Soy has many issues in the market. Firstly, you have to extract the oil. Historically, this was organic solvent extraction (hexane), which is problematic because people don’t wanna eat hexane! Then there is the issue with soy itself. Basically, it is an allergen and must be called out in on-pack ingredient declarations. Then we have the anti-nutritional factors It delivers Trypsin Inhibitor Activity (TIA) which binds ileal proteases and blocks protein absorption. Once producers know there might be an issue that’s hard to explain, they prefer something which needs no explanation.

But, with pea there’s no fat extraction with solvent. People think it is green garden peas, so it sounds friendly. Well, actually it isn’t, it is yellow split peas, and frequently people show the wrong green peas in their marketing!
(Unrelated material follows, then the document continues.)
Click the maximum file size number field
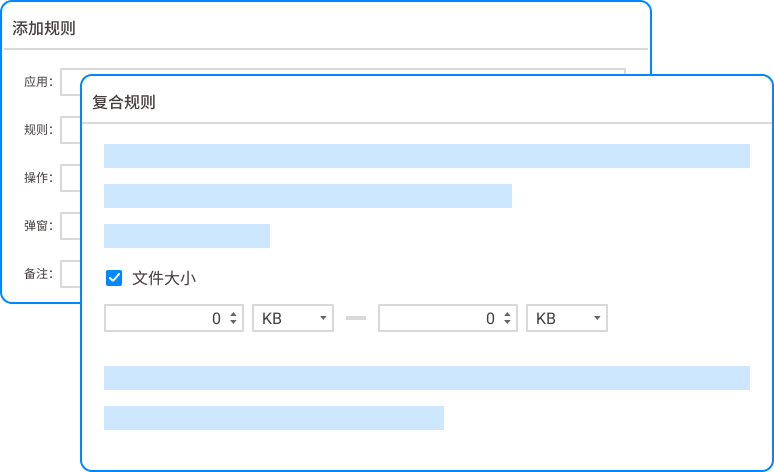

The yellow split pea protein is cream-colored, not green with chlorophyll. Most peas have anti-nutritional factors that are quite modest.

I think as we move to a cleaner label, having an allergen on the label is seen as undesirable by some producers.  Therefore, there’s a move towards ‘free from’ allergens.

Towards the end of my time with Solanic and indeed recently, no new product innovation was demanding soy, but maybe I have a unique allergen-free perspective here…!

 

Out of curiosity, could you tell us a bit about your contribution to Barclays?

Yes. Barclays investment Bank have an ingredient team advising investors and wanted to understand technical aspects of the Plant Based trend and invited me to present. In 2019, they arranged a series of FoodRevolution lunchtime workshops, firstly in Paris, then London, and Zurich (postponed). They invitied up to 2 dozen portfolio investment managers for a number of  presentations during which a Plant-Based lunch was served – like Beyond meat or an interesting plant based dessert.

At the time, Barclays was placing Beyond Meats shares in the market, and their lead Bejamin Theurer based in Mexico had just presented a bullish forecast. There was a series of 10-minute presentations from Barclays team members – then perhaps the head of Danone Dairy & Plant Based EU, a Mycoprotein company, an Insect start-up (crickets).

Then, during my 10 minutes, I defined Plant Based – which is really all about proteins – and what the challenges are between a functional and simply bulk nutritional protein. Then I compared the Impossible and Beyond formulations – indicating what the ‘clean label’ challenges were. For example, Impossible has soy GMO which can’t be sold in Europe while EFSA is considering the safety dossier on GMO leg-hemoglobin, their red colorant.

While some consumers want simple labels, Plant based tends to add complexity. Finally, I compared the nutrition of a range of Plant-Based ‘milk’ to whole dairy milk – in fact much lower total solids across the board, especially protein (1% Oatly vs 3.3%).  Non-dairy ‘milk’ should match the nutritional profile of conventional milk.